I like dy/dx notation and substitution whenever the chain rule comes up.
$y = a^x = e^{xln(a)}.$
$u = xln(a) \implies \dfrac{du}{dx} = ln(a).$
$And\ u = x * ln(a) \implies y = e^u \implies \dfrac{dy}{du} = e^u = e^{xln(a)} = a^x \implies \dfrac{dy}{dx} = \dfrac{dy}{du} * \dfrac{du}{dx} \implies$
$\dfrac{dy}{dx} = a^x * ln(a).$
You mention inner and outer functions. I assume you mean the chain rule (with appropriate assumptions) for the derivative of $f(g(x))$ is $f^{\prime}(g(x))g^{\prime}(x)$. Remember an alternate notation for $e^x$ is $\exp(x)$. So $a^x=e^{x\ln(a)}=\exp(x\ln(a))$. Let $f(x)=\exp(x)$ and $g(x)=x\ln(a)$. So the derivative is $f^{\prime}(g(x))g^{\prime}(x)=\exp(x\ln(a))\cdot \ln(a)=a^x\ln(a)$
Or, rather e depends on it's convoluted exponent same as $e^x$ depends on x, when we differentiate... so we just rewrite e with its convoluted exponent, much the same as we would do if we defferentiated $e^x$ over x?
$w=x^2+3$
$\dfrac{d}{dw} e^{x^2+3}=e^{x^2+3}$
because
$\dfrac{d}{dx} e^x=e^x$
I have no idea what a convoluted exponent is. Perhaps it is what happens to an exponent that has been out drinking with contortionists.
But yes. (Note: I truly wish that, in beginning explanations. math texts would not use the same letter to refer to different variables.)
$y = e^x \implies \dfrac{dy}{dx} = e^x.$ That is a basic derivative, a general rule, just like the addition, product, and power rules.
$\therefore w = u^2 + 3\ and\ z = e^{(u^2 + 3)} \implies z = e^w\ and \dfrac{dz}{dw} = e^w = e^{(u^2 + 3)}.$ We applied the general rule about powers of e.
$But\ w = u^2 + 3 \implies \dfrac{dw}{du} = 2u.$ We applied the general rules about the derivatives of sums and the derivatives of a variable to a power.
$\therefore \dfrac{dz}{du} = \dfrac{dz}{dw} * \dfrac{dw}{du} = e^{(u^2 + 3)} * 2u = 2ue^{(u^2 + 3)}.$ We applied the chain rule.
The chain rule:
$(f \circ g)'(u) = f'(g(u))\cdot g'(u)$
For the function:
$h(x) = a^x = (e^{\log(a)})^x = e^{(\log(a))x}$,
let $f(x) = e^x$ and let $g(x) = (\log(a))x$ <--$g(x)$ is just a constant (in this case, the constant is $\log(a)$) times $x$, that is $g(x) = cx$, where $c = \log(a)$.
Then $h = f \circ g$.
Applying the chain rule, we have $f'(x) = e^{x}$, and $g'(x) = c = \log(a)$.

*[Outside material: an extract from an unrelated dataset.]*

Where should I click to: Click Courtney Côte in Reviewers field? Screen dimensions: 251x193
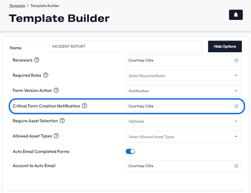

So at the point $x = u$, we have $g(u) = (\log(a))u$, and $f'(g(u)) = e^{g(u)} = e^{(\log(a))u}$, and we have $g'(u) = c = \log(a)$.
To get the derivative of $h = f \circ g$ at the point $u$, we multiply these two numbers together:
$h'(u) = (e^{(\log(a))u})\cdot \log(a)$.
We can simplify this a bit, since (reversing the steps we took earlier), $e^{(\log(a))u} = (e^{\log(a)})^u = a^u$, so that $h'(u) = a^u \cdot \log(a)$.
So the derivative of $h$, as a function of $x$, is given by:
$h'(x) = a^x\cdot\log(a)$.
Note that gives us the same answer as before, when $a = e$:
Writing $e^x$ as $\exp(x)$, we have:
$\exp'(x) = e^x\cdot \log(e) = e^x\cdot 1 = e^x = \exp(x)$.